Defendants argue that the administrator's March 18 letter has no bearing on their claims of misconduct or partiality because it fails to indicate that the arbitrator himself applied Rule 15 to the proceedings. I disagree. First, a copy of the administrator's March 18 letter was sent to the arbitrator, making him aware that MSI was proceeding under Rule 15. Rule 14 makes it the responsibility of the administrator, not the arbitrator, to determine when a party is proceeding under a default. Additionally, in accordance with the administrator's ruling, the arbitrator granted MSI's motion for default award. It is reasonable to assume that in doing so, he contemplated the parties would proceed under the only default provision, Rule 15, in the USA&M rules.
Even if the arbitrator did not proceed under a Rule 15 default, however, defendants' claim of misconduct fails as there is nothing to indicate defendants were deprived of a fair hearing. Rule 5.c. of the USA&M Consolidated Arbitration Rules grants the arbitrator "broad authority to conduct the arbitration process in any manner deemed reasonable to reach a just determination." Courts agree that an arbitrator generally has "procedural discretion" in administering the arbitration process. See Roe v. Cargill, 333 F.Supp.2d 808, 815 (W.D. Ark. 2004). "Arbitration is customized, not off-the-rack, dispute resolution." Delta Mine Holding Co. v. AFC Coal Properties, Inc., 280 F.3d 815, 822 (8th Cir. 2001) (internal citation omitted). When parties agree to arbitration, "[t]hey must content themselves with looser approximations to the enforcement of their rights than those that the law accords them...." Am. Almond Prods. Co. v. Consol. Pecan Sales, 144 F.2d 448, 451 (2d Cir. 1944).

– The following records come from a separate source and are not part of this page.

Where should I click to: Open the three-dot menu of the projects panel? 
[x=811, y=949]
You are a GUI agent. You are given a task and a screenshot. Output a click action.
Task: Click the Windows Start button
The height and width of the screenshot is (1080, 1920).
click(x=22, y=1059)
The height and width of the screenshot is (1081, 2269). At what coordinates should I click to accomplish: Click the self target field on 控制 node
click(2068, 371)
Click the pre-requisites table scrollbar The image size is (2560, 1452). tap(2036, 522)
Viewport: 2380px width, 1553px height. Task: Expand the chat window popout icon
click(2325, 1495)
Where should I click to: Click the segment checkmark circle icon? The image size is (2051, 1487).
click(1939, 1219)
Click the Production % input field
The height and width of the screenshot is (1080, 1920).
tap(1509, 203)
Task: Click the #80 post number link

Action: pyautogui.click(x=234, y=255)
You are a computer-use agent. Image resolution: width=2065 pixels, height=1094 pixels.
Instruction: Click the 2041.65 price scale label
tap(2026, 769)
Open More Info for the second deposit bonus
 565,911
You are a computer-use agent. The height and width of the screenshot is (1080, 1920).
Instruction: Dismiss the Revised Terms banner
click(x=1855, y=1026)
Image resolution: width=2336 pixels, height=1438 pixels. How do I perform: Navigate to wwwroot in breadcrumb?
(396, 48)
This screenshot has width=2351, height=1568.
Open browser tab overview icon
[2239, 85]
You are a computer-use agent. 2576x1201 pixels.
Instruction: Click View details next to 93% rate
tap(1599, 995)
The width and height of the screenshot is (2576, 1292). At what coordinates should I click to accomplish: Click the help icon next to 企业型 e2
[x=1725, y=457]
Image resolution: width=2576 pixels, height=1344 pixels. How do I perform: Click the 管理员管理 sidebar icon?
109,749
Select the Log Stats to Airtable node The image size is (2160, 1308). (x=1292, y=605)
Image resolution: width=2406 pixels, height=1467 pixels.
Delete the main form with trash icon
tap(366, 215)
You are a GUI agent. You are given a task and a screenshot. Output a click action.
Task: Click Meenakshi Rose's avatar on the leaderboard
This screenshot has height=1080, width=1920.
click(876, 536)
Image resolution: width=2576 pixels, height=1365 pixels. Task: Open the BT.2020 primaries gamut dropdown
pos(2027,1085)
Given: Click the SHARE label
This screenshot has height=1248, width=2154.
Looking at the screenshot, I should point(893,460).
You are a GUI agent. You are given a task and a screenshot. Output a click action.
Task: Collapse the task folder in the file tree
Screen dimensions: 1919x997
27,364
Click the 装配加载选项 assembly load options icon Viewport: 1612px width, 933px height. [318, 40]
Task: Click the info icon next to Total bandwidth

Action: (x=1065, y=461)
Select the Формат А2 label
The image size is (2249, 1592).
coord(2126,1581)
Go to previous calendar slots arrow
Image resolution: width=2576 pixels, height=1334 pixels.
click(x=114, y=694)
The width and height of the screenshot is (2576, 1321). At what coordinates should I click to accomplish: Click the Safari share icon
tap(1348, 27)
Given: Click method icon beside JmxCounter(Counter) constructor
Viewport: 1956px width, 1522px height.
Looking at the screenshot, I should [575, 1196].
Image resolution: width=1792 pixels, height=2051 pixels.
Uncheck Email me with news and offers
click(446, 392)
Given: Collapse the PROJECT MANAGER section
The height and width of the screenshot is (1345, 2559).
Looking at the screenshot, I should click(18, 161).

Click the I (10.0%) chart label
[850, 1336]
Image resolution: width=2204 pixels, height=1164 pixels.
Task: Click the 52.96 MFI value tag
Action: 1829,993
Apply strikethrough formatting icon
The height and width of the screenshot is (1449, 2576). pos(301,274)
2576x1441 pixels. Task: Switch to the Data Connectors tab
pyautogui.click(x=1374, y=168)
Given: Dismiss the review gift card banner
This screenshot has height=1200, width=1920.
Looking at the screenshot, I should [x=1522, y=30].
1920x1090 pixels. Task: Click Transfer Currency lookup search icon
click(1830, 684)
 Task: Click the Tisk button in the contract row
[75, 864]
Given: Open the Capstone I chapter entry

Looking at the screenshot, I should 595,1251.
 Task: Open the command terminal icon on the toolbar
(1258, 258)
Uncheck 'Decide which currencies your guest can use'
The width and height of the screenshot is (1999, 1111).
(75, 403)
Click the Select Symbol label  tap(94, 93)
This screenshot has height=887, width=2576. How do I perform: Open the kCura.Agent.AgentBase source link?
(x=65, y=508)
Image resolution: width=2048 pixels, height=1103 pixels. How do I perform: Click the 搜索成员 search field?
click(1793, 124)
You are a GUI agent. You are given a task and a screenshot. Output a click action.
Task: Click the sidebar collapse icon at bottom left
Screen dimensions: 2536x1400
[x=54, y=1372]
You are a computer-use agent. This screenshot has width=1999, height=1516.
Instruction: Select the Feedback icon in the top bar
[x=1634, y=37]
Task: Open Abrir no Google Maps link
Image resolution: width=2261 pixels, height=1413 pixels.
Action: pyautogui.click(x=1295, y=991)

Here, the arbitrator made a fee award based on his review of detailed time entries provided by MSI and with a direct understanding of the extent of the parties' discovery and other efforts. He permitted defendants to submit two separate letters laying out arguments for why they thought detailed time entries should be produced and why the requested fees were unreasonable. After review of the time entries, instead of accepting the fee request on its face, the arbitrator's final award reduced the requested fees by $2385. Additionally, although defendants have cited various cases in which time records were produced to opposing counsel, they have cited no authority mandating such production in the context of an arbitration fee award.
In light of the foregoing, I conclude that the arbitrator's conduct in this case was not outside the scope of his authority and did not deprive the defendants of a fair hearing. Therefore, the arbitrator was not guilty of misconduct under 9. U.S.C. §10(a)(3), and defendants' motion to vacate the award on this basis is denied.
Accordingly,
A separate Judgment in accordance with this Memorandum and Order is entered this same date.